[Collected data entries]

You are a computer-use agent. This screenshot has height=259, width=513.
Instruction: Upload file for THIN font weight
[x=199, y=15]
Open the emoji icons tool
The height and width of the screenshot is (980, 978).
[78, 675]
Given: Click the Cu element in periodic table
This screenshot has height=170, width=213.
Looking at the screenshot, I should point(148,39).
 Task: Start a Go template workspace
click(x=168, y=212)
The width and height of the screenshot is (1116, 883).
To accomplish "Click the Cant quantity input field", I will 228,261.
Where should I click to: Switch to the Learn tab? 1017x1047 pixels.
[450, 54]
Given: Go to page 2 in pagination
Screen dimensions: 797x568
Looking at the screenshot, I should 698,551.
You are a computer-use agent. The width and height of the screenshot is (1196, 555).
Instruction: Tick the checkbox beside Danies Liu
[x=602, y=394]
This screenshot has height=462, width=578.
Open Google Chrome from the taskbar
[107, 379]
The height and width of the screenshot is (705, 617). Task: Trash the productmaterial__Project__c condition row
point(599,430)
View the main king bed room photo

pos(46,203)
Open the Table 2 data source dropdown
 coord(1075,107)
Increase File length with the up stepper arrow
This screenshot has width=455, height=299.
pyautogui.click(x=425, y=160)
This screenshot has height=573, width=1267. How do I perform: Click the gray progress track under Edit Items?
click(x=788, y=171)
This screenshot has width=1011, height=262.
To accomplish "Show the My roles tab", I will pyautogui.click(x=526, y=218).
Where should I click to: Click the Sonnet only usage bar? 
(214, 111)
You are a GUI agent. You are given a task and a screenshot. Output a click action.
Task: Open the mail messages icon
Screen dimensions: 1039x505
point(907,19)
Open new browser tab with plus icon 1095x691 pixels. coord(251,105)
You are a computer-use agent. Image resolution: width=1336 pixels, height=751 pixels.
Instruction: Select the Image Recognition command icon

_TASK TO CARRY OUT_. Beginning with the line that has "Task: Open the mail messages icon", set down each line through the last one above, exactly, and nothing else.

_RESULT BELOW_.
Task: Open the mail messages icon
Screen dimensions: 1039x505
point(907,19)
Open new browser tab with plus icon 1095x691 pixels. coord(251,105)
You are a computer-use agent. Image resolution: width=1336 pixels, height=751 pixels.
Instruction: Select the Image Recognition command icon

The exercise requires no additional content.